- Born: Grímr Kveldúlfsson 863 Norway
- Died: 946 Borg, Iceland
- Occupations: Explorer, Skald, Hird
- Spouse: Bera Yngvarsdóttir
- Children: Egil Skallagrímsson, Thorolf Skallagrímsson
- Parent(s): Kveldulf Bjalfason, Salbjorg Karadottir
- Writing career
- Language: Old Norse
- Period: Viking Age
- Movement: Skaldic Poetry

= Skalla-Grímr =

Viking Age Norwegian explorer and skald

Grímr Kveldúlfsson, (Note: * Grímr Kveldúlfsson /non/
- Modern Icelandic: Grímur Kveldúlfsson /is/
- Modern Norwegian: Grim Kveldulvsson) usually called Skalla-Grímr, (Note: * Skalla-Grímr /non/, "bald Grim"
- Modern Icelandic: Skalla-Grímur /is/
- Modern Norwegian: Skallagrim) was a Norwegian who lived in the ninth and tenth centuries. He is an important character in Egils saga and is mentioned in the Landnámabók.

==Biography==

===Family===
Skalla-Grímr was the son of Kveldúlfr Bjálfason and Salbjörg Káradóttir. He had one brother, Þorolfr, and was related to Ketil Trout on his father's side and Eyvind Lambi on his mother's. He was married to Bera Yngvarsdóttir and had two sons, Þorolfr and Egill, and two daughters, Sæunn and Þórunn. His ancestor, Hallbjorn, was Norwegian-Sami.

===Feud with King Harald===
Skalla-Grímr's brother Þorolfr was a member of King Haraldr Fairhair's retinue, although Kveldúlfr refused to swear allegiance to the king. When Haraldr had Þorolfr killed, Skalla-Grímr and Kveldulfr attacked a ship, this belonging to the brothers Sigtryggr and Hallvarðr, these brothers had been the cause of Haraldr's distrust with Þorolfr, spreading lies and rumors to convince their king to let them take Þorolfr's land. Skalla-Grimr knew of this and saw their ship flying their banner not far from the coast. Skalla-Grimr took the chance and set out for the brothers with his father and other warriors, and killed all but two of those on the ship, including two of the King's cousins.

===Settlement in Iceland===
Following these killings, Skalla-Grímr and Kveldúlfr set out for Iceland. Kveldúlfr fell sick due to his berserkr rage in the former battle as his body was becoming too old to fight. He died early in the voyage, however, before he died, he commanded his ship's captain (there were two ships; Skalla-Grimr was not on this one) to throw overboard his casket, and wherever it may come to the shore is where the ships will settle. The ship captain did as Kvedulfr directed, and when he arrived in Iceland, he discovered the casket had come ashore in the Mýrar district, near Borg. When they arrived at Iceland they found Skalla-Grimr and told him of his father's death, and of his wish. Skalla-Grímr and the settlers built his house at Borg, and settled the entire region.

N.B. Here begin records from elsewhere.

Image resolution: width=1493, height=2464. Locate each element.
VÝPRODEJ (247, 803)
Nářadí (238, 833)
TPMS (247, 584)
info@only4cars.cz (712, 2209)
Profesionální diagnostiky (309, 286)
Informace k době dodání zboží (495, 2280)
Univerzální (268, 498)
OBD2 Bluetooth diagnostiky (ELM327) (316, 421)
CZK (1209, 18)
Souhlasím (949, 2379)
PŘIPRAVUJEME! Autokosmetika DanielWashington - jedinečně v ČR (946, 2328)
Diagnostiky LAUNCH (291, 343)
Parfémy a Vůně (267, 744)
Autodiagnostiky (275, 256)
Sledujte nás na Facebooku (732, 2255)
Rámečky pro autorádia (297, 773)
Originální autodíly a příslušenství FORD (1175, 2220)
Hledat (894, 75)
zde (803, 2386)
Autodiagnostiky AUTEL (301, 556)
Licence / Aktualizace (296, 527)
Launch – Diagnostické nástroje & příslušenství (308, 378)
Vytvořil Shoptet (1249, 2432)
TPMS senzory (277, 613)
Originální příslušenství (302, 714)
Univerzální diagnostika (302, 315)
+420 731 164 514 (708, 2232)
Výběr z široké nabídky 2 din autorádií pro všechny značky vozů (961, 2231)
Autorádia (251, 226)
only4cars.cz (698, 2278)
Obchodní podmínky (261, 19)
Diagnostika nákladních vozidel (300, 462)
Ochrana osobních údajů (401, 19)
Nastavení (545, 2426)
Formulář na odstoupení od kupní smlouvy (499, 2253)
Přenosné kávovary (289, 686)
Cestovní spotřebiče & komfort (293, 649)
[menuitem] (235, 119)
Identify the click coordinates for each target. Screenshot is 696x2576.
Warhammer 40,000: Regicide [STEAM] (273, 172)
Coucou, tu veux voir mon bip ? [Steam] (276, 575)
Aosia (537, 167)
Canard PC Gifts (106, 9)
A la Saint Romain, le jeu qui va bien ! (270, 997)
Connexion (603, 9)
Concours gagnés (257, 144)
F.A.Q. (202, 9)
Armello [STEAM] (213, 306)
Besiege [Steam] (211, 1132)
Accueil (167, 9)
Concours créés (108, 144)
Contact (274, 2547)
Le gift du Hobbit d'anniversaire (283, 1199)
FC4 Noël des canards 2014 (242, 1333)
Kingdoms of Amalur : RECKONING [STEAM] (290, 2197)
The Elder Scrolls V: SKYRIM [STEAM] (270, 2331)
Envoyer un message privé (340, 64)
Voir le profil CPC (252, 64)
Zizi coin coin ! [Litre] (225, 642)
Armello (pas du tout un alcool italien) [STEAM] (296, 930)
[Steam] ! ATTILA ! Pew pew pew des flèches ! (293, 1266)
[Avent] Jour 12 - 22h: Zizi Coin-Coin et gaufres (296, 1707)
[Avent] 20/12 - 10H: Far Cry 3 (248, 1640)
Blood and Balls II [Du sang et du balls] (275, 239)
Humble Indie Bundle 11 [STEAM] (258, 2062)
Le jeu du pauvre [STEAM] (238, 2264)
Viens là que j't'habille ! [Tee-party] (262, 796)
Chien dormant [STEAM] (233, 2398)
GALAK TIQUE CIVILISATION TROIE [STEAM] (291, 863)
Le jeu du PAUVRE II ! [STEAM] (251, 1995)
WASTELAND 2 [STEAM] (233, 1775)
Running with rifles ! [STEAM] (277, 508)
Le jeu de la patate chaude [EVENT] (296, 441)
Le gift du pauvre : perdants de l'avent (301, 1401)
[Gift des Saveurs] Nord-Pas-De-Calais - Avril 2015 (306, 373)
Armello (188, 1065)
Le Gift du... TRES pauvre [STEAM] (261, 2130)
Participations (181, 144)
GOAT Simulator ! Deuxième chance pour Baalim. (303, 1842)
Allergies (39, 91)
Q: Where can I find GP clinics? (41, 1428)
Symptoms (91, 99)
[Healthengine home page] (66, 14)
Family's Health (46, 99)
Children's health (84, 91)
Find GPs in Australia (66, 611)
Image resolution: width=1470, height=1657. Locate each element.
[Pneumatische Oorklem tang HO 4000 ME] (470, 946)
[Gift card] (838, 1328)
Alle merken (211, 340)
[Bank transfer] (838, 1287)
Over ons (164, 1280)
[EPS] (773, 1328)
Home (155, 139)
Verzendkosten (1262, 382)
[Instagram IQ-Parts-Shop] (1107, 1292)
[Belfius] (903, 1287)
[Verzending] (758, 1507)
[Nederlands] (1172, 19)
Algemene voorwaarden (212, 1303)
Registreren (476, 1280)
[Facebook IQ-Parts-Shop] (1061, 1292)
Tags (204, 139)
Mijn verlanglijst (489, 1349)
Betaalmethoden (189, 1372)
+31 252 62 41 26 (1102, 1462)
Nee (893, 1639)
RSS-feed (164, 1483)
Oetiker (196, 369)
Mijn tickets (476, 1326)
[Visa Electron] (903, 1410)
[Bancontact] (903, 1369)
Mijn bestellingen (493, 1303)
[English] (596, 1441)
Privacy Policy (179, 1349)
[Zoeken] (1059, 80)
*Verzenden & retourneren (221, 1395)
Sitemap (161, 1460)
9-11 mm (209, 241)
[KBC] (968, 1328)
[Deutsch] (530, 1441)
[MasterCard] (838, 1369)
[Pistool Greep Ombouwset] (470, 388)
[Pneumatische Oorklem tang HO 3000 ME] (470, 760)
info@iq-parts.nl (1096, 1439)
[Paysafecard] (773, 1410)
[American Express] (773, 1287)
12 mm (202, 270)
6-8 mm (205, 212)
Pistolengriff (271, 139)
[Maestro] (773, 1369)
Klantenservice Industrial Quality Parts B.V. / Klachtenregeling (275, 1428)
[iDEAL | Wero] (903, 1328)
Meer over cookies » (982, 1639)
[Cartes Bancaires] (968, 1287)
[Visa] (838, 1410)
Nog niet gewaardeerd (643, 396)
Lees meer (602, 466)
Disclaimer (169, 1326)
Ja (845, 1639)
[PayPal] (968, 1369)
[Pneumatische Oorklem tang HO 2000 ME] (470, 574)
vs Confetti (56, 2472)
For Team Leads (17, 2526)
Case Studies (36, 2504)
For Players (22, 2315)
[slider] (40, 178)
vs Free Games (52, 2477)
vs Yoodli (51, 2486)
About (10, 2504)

Skalla-Grímr lived to an old age and died at Borg.

==Poetry==

Skalla-Grímr was a prolific poet, and composed this stanza:

Nú's hersis hefnd
við hilmi efnd;
gengr ulfr ok örn
of ynglings börn.
Flugu höggvin hræ
Hallvarðs á sæ.
Grár slítr undir
ari Snarfara.

Now the nobleman (Kveldúlfr) has exacted revenge upon the king (Harald Fairhair);
now wolf and eagle tread on the king's children.
The hewn corpses of Hallvarðr (Hallvarðr Harðfari and his people, that is the enemies) flew into the sea;
the grey eagle tears the wounds of Snarfari (Sigtryggr Snarfari was the brother of Hallvarðr Harðfari).

According to the late scholar Bjarni Einarsson this poem, by using end rhyme, "if authentic" is a unique phenomenon in late ninth-century Old Norse poetry.